_Task details_
How many lines of the listing below contain the string "help"? Case matters; reply with the number alone.

_Data for the task_
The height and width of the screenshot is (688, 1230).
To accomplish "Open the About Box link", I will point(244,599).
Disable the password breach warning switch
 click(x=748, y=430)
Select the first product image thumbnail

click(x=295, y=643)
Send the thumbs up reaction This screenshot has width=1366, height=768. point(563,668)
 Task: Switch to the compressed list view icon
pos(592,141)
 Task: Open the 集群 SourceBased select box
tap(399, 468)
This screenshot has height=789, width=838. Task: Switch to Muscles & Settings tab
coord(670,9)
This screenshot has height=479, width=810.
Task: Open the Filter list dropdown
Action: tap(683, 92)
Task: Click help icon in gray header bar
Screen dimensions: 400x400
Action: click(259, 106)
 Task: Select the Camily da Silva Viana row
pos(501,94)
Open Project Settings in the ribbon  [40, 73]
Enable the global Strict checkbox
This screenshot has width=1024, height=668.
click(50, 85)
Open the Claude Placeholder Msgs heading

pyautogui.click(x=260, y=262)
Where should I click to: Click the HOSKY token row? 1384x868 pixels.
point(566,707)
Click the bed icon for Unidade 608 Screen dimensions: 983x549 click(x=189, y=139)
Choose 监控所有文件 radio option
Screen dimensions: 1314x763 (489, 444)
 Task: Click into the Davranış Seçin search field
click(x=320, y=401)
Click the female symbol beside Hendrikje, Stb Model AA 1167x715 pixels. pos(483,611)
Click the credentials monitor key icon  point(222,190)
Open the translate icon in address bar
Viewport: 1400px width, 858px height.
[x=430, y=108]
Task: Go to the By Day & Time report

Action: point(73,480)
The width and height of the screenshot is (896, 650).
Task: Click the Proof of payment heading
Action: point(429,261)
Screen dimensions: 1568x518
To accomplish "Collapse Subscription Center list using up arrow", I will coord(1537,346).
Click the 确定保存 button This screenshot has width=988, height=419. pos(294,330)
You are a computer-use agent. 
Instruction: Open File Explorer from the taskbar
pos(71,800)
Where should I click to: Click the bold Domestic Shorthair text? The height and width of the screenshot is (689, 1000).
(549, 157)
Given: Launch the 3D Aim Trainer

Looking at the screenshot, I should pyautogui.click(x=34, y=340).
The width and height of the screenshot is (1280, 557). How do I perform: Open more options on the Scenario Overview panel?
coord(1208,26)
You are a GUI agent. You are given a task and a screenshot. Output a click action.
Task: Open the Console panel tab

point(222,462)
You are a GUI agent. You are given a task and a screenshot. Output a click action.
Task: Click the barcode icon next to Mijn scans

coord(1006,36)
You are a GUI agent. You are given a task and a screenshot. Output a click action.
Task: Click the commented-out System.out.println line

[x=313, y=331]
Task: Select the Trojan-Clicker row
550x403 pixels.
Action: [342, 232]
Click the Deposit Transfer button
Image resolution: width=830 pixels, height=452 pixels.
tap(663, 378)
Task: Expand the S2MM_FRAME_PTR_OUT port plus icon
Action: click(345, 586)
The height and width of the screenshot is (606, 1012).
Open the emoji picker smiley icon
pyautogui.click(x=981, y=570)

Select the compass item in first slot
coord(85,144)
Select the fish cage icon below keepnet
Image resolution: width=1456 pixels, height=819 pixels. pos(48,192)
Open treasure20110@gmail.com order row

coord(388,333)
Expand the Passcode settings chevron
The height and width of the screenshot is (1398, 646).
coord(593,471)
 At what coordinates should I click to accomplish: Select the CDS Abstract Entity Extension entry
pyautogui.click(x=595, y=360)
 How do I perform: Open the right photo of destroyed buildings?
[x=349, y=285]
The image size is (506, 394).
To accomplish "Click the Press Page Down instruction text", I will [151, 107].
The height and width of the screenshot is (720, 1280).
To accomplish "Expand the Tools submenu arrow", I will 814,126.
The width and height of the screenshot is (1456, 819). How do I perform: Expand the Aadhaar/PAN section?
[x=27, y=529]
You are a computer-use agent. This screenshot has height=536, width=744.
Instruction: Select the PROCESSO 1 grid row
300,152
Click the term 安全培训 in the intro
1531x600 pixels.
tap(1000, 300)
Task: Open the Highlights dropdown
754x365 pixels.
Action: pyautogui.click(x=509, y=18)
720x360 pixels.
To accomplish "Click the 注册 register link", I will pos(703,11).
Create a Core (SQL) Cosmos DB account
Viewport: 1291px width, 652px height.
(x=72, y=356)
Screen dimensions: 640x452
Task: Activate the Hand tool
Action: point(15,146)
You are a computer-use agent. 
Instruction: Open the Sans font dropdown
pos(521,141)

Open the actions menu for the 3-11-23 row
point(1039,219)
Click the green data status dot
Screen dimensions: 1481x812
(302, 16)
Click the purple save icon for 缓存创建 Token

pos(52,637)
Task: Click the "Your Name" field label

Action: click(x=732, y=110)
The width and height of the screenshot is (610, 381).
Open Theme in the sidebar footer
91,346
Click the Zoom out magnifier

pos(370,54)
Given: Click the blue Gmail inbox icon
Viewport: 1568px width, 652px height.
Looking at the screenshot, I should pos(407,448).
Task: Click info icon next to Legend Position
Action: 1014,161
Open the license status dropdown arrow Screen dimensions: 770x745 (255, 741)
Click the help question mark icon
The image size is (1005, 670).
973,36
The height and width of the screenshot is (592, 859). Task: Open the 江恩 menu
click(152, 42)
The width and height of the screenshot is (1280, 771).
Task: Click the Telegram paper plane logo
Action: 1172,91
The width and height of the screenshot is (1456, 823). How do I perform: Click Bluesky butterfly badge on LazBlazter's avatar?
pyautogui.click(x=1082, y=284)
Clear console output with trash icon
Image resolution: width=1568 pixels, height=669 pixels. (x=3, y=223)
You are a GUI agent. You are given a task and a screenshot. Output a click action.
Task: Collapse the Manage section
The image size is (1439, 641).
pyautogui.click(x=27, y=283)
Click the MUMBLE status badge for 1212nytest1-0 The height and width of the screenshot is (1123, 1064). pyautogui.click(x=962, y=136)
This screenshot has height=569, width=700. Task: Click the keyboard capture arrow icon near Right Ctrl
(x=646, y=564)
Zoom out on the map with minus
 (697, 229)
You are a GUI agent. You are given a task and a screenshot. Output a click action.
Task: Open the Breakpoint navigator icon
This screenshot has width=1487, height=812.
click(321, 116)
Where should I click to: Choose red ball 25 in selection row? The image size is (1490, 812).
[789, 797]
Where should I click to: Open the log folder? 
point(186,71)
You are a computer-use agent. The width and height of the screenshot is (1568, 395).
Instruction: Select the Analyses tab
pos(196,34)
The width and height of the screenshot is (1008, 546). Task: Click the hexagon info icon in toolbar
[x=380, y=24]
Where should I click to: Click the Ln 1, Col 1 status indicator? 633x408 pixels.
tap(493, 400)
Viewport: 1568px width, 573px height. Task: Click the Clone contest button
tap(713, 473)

_Task answer_
2